Yo no creo que haya una manera tajante de separar cada una de estas diferentes dinámicas
que utiliza Paul Mason para establecer su diálogo crítico con la realidad que vivimos. En ellas
está, en parte, el formato del relato utópico, el del viaje fantástico y del viajero no menos
fantástico. Está la textura y el poder de una oralidad que lo hereda todo de Homero, Sófocles o
Shakespeare. Pero también está esa moralidad narrativa brechtiana, que propone sustituir el
accidente de tránsito por otra dimensión: la de los grandes accidentes de la política y la historia
que nos rodean. Y todo eso sin que pierdan su tonalidad emocional y sensible; con el foco
siempre puesto en la textura microscópica de lo humano. Todas colaboran y se retroalimentan
entre sí, pero el fin es siempre el mismo: provocar el pensamiento y generar debate.
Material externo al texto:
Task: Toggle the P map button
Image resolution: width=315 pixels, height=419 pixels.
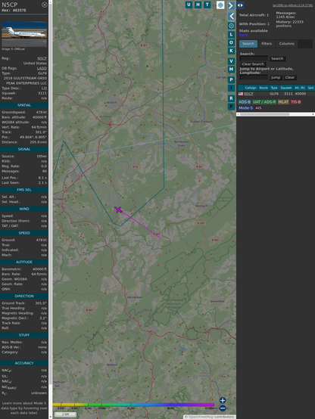Action: pyautogui.click(x=231, y=79)
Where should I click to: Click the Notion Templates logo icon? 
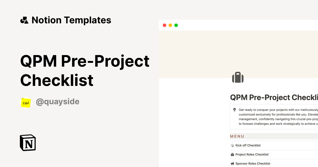coord(24,20)
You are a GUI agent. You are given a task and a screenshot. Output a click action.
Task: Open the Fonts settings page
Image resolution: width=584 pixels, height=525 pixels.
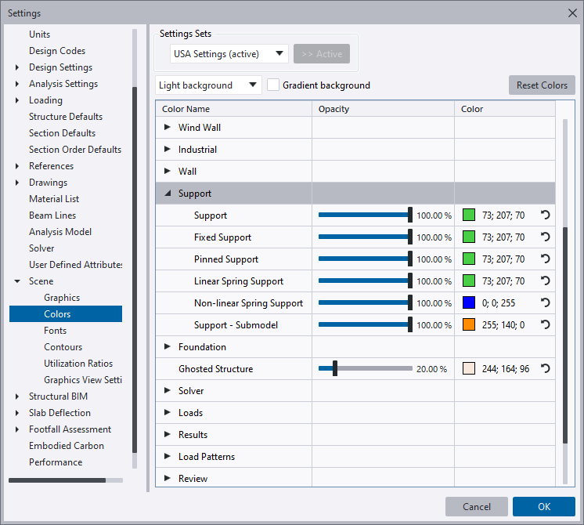click(x=55, y=331)
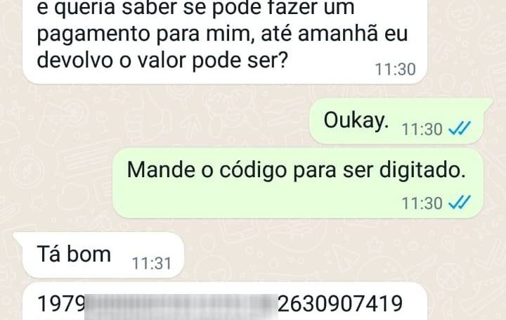Click the 11:31 timestamp on Tá bom

tap(151, 264)
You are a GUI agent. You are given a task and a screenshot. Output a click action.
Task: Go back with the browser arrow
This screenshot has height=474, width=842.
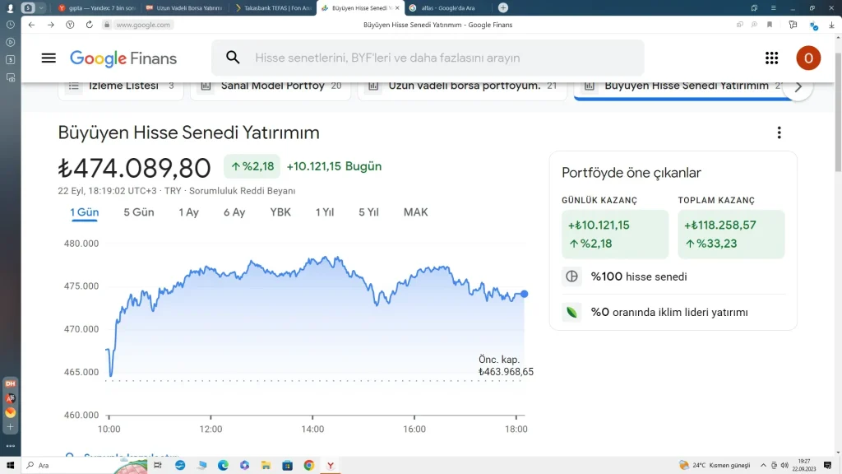pyautogui.click(x=31, y=25)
Del paso de Mason por Madrid, yo, personalmente, no me sentí tan apelado por la letra
dura de su diagnóstico político, en el que asume el fin cercano e inevitable del capitalismo,
como por –parafraseando a Borges- el tamaño de su esperanza: la necesidad de abrir un espacio
de reflexión sobre las medidas urgentes que pueden llevar al sistema que lo sustituirá. Y me
pareció que hoy su desafío personal está puesto en una reelaboración constante de una
dramaturgia eficaz para ese discurso político. Eficaz como procedimiento para encapsular la
comprensión del pasado, pero también como un dignísimo artificio de inspiración.
La lección fundamental, me parece, es que el ejercicio consciente de contar y discutir la
realidad es ante todo un acto de rebeldía. No hay nada de natural en él, ni es algo que se pueda
dejar librado al azar. Tiene que ser una práctica cotidiana y hay que aprenderla y saber ejercerla
como tantas otras cosas.
La socióloga británica Ruth Levitas, que ha dedicado gran parte de su trabajo a las
relaciones entre el pensamiento utópico y la transformación efectiva de la realidad, insiste
mucho en darle un lugar privilegiado a la utopía como método de investigación y análisis. No
para convertirlo en el método, sino en un recurso metodológico que permita operar en niveles de
ensayo y especulación que muchas veces un enfoque más “científico” no lo permite. Para ello
cita a Ernst Bloch o a Fredric Jameson, quienes proponen educar y elaborar la relación entre
utopía y deseo. No como un proceso moral, sino como una técnica crítica. Algo similar a lo que
el sueco Fredrik Torisson sugiere en su libro Utopology, sobre utopía y arquitectura: no buscar
diagnósticos privilegiados, ni programas contundentes para transformar la realidad. Lo que
necesita buscarse, con el auxilio del pensamiento utópico, son marcos críticos amplios y
arriesgados. Si el elemento de fuerza de la utopía reside en su capacidad de imaginar, entonces
lo que se necesita es potenciar este aspecto sin ceder a la presión de dar soluciones.
En esa frecuencia, Levitas señala cómo Karl Marx evitó la tentación de ofrecer un plan
que dijera cómo debería ser la sociedad que él avizoraba, porque entendía eso como un territorio
peligroso en el que era imposible predecir las necesidades y los deseos del futuro. Para ella,
Jameson o Bloch, lo más importante era que pudiéramos resolver las formas elaboradas para
imaginar, que las cosas que en sí pudiéramos imaginar.
Si todo esto es cierto, si aquello de lo que habla Levitas es posible y la experiencia que
nos transmite Mason es útil, entonces habrían más vías para recorrer. Ya no tendríamos que
dejar la fuerza de nuestras historias y las problemáticas que estas nos plantean, en manos de
unos pocos para que las reduzcan o deformen. Por eso para mí hoy hablar de postcapitalismo,
ya sea como meta, metáfora, transición o cambio, sería la gran excusa que podríamos encontrar
para hablar de las transformaciones que necesitamos e importan. Esas que nos permitan
reapropiarnos de una vez por todas del rol político, social y subversivo de la palabra.